The source says concrete proposals to cut military expenditures were prepared for a special government conference in early June. As a result, the government adopted an “additional reduction” of 150,000 servicemen. This would reportedly save 10 billion rubles in 2010 [sic], and almost 50 billion rubles in 2014. The article says military staffs have already been cut 40 percent as a result of army reform.
Litovkin notes Defense Minister Serdyukov has previously called one million the “optimal” manning figure — ostensibly 150,000 officers, 100,000-120,000 contract sergeants, and conscripts for the balance.
But it wasn’t so long ago that the Defense Ministry declared the need for an increase of 70,000 officers, and raising the number of contract NCOs and soldiers to 480,000. It’s not clear how these new cuts are supposed to jibe with increases proposed earlier this year. The Supreme CINC [together with his tandem partner] will have to decide.
Litovkin enumerates Defense Minister Serdyukov’s competing costly initiatives — higher officer pay, outsourcing nonmilitary tasks, etc. According to this, outsourcing alone has already brought 380,000 [!?] civilians into military support positions and this number is supposed to increase. Litovkin doesn’t close the loop on this, but he seems to imply the high cost of these efforts requires cuts in manpower.
This is all exciting and interesting and occasions a couple thoughts.
One. The new “optimal” number for the Armed Forces must be 850,000. Liberal Russian politicians, military analysts, and observers have long argued for this, or an even more radical cut. But one million has had mystical power. Russian conservatives will vociferously object that the country’s borders are too extensive to be defended by a single man short of one million, as if even one [or for that matter two] million could do it, or as if sheer manpower’s the best way to parry modern military threats.
Two.
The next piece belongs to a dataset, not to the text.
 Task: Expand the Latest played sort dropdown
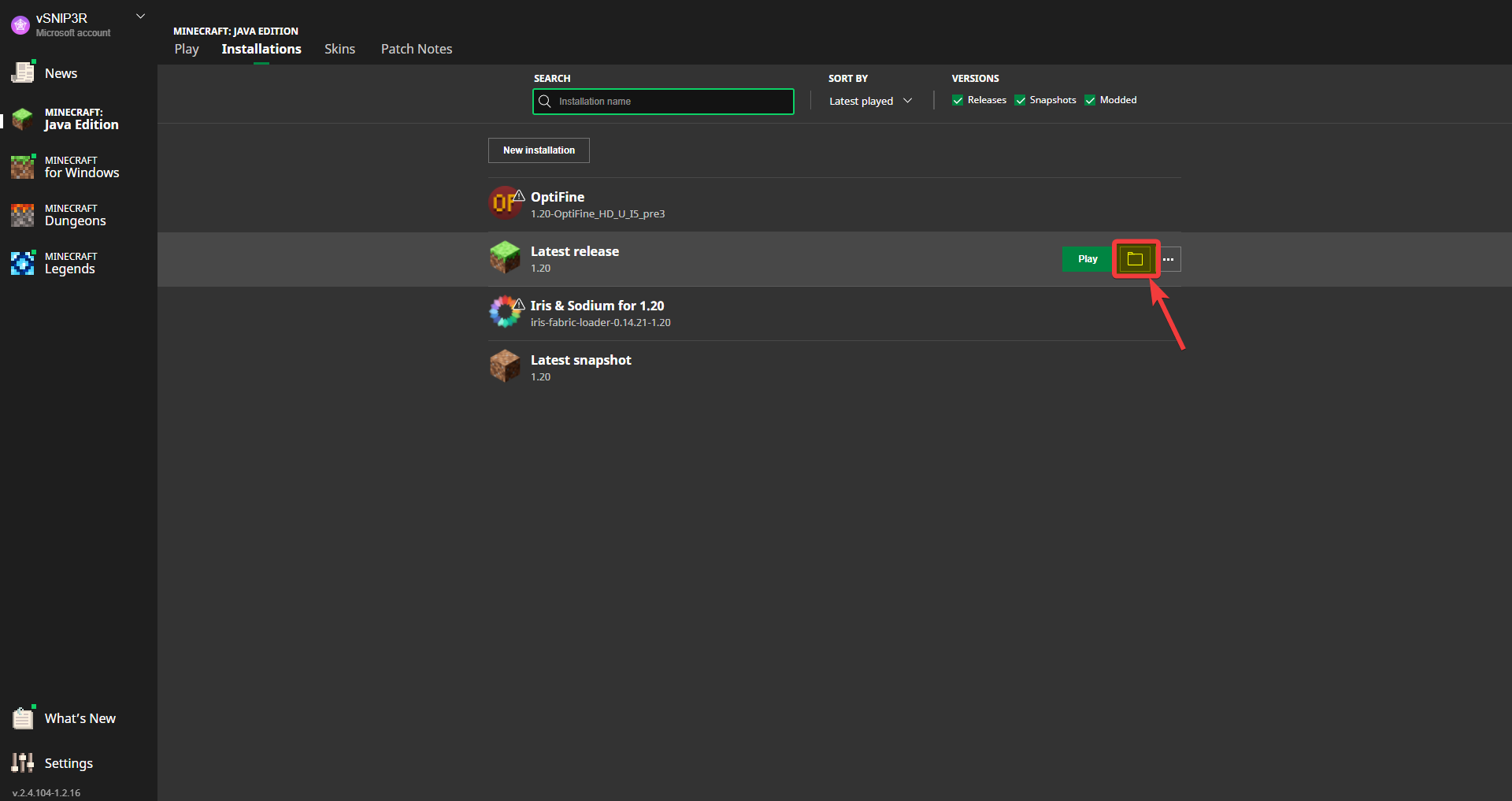coord(870,101)
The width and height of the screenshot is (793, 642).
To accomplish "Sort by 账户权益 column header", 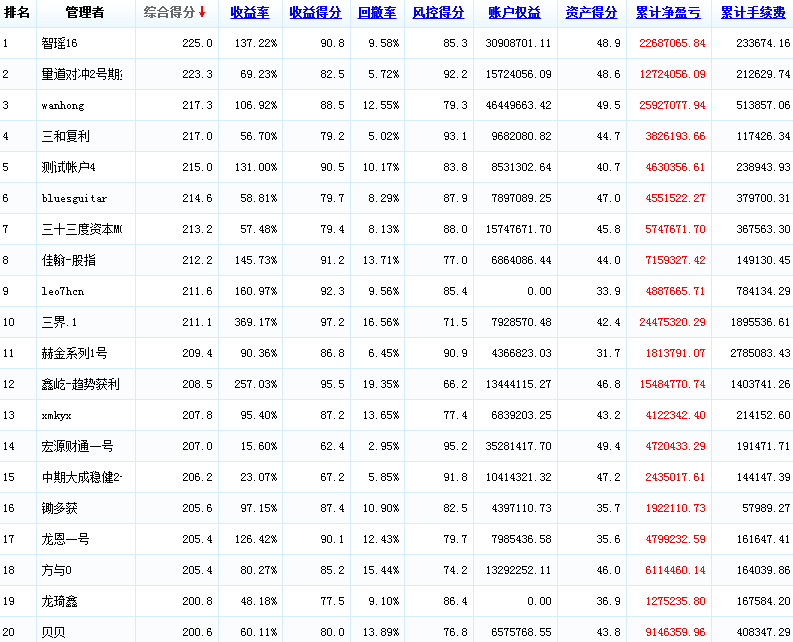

Though not mentioned by Litovkin, isn’t it possible Moscow’s decided to make a virtue of necessity and recognize that demographic and draft problems have left them well short of a fully-manned force of one million anyway? This could be a small step in the direction of becoming (or at least looking) more like just another European army.
Three. The inevitable downsides. Keeping more officers had been intended to deal with the outplacement cost (apartments) and other negative fallout of cutting the officer corps in half, not to mention simply having more officers around to deal with unruly nonprofessional soldiers in the ranks. And another round of personnel reductions is likely to delay any resumed movement toward a long-term professional enlisted force.
Just the latest fro in the game of Russian defense policy to-and-fro.